ANTÔNIO CRISPIM – ARAÇATUBA

“O rio dos paulistas” e “rio genuinamente paulista” são algumas formas de referir-se ao Rio Tietê, o mais importante de São Paulo, que no passado promoveu a colonização de interior e, mais recentemente, contribui para o desenvolvimento de várias regiões. O rio nasce no município de Salesópolis, a apenas 22 quilômetros do mar, mas faz o caminho inverso e após passar por mais de 60 cidades e percorrer 1,1 mil quilômetros, deságua no Rio Paraná, entre os municípios de Castilho e Itapura. A frase “No vértice do lendário Tietê com o caudaloso Paraná, surgirá uma grande metrópole”, atribuída a Euclides da Cunha, apenas ilustra a importância desde manancial para São Paulo e o Brasil. Neste domingo (22), comemora-se o Dia do Rio Tietê muitas cidades, como Barra Bonita e Salto, têm extensa programação para comemorar a data.

HISTÓRIA
O Rio Tietê, exatamente por fazer o caminho inverso, foi usado por índios para se locomoverem dentro do estado e pelos bandeirantes.
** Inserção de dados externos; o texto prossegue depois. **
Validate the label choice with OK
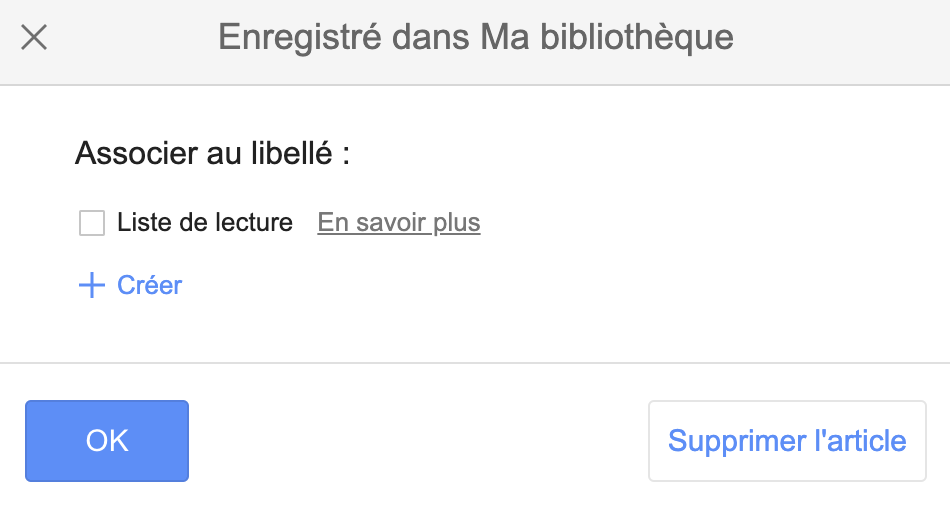This screenshot has height=514, width=950. (107, 441)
Às margens do Tietê surgiram várias cidades e que hoje devem muito a sua economia ao lendário rio. Na região, a cidade com a história mais ligada ao rio é Itapura. No período do Brasil Império, foi construído um forte (unidade militar), durante anos denominado Palácio de Dom Pedro, para servir de base para as tropas brasileiras e impedir um possível avanço de soldados paraguaios. Com o fim da guerra, a unidade foi desativada. Posteriormente surgiu uma vila e depois a cidade.
Também na geração de energia hidrelétrica, Itapura saiu na frente. Muito antes das grandes usinas, foi construída uma pequena hidrelétrica, a Eloy Chaves. Esta foi uma das empresas absorvidas com a formação da Centrais Elétricas de Urubupungá S.A. (Celusa), posteriormente Centrais Elétricas de São Paulo e finalmente Companhia Energética de São Paulo (Cesp).
Ao longo de seu percurso no interior, o Tietê transformou-se em rio de geração de energia, mas também contribui com a economia de várias cidades estimulando os esportes náuticos e o turismo de uma forma geral, como Barra Bonita, Salto e outras cidades.
A criação de peixes e a navegação são outras contribuições do rio para o desenvolvimento de várias cidades lindeiras, pois estimula a economia local. Por meio da Hidrovia Tietê-Paraná, escoa parte da produção do Centro-Oeste, além de estimular o turismo regional.

ARAÇATUBA
Na região de Araçatuba, várias cidades exploram o Tietê de diferentes formas, com dezenas de condomínios às suas margens, praias artificiais ou mesmo empreendimentos industriais ou de prestação de serviços. Araçatuba, além de usina de bioenergia, praia, condomínios de lazer, resort, indústria, água para irrigação, tem parte da cidade abastecida com água do Tietê.
Desde de junho de 2013 o rio Tietê se tornou fonte de abastecimento para a população de Araçatuba. A Samar inaugurou a ETA- Tietê, que capta, trata e distribui água do Tietê, transformando a Araçatuba na primeira cidade não ribeirinha a ser atendida por este manancial. A captação do Tietê complementa, com águas do poço profundo, o abastecimento da região norte, composta por quase 40 bairros com população estimada em pouco mais de 80 mil habitantes. Futuramente, a Samar pretende ampliar o abastecimento para mais bairros da cidade, desafogando a captação do Ribeirão Baguaçu, que atende 60% da cidade. ” Devido à sua importância para o abastecimento da cidade, o Dia do Rio Tietê faz parte do calendário de ações da Samar. Desenvolvemos ações para a preservação deste manancial. Recentemente concluímos o plantio de mais de 2.500 árvores na área de captação, às margens do Tietê. Semanalmente, recebemos a visita de dezenas de estudantes para conhecerem o processo flotofiltração desenvolvido na estação de tratamento de água. A unidade é considerada uma das mais modernas do país e garante a segurança hídrica de Araçatuba”, destaca o diretor técnico da SAMAR, Rondinaldo de Lima.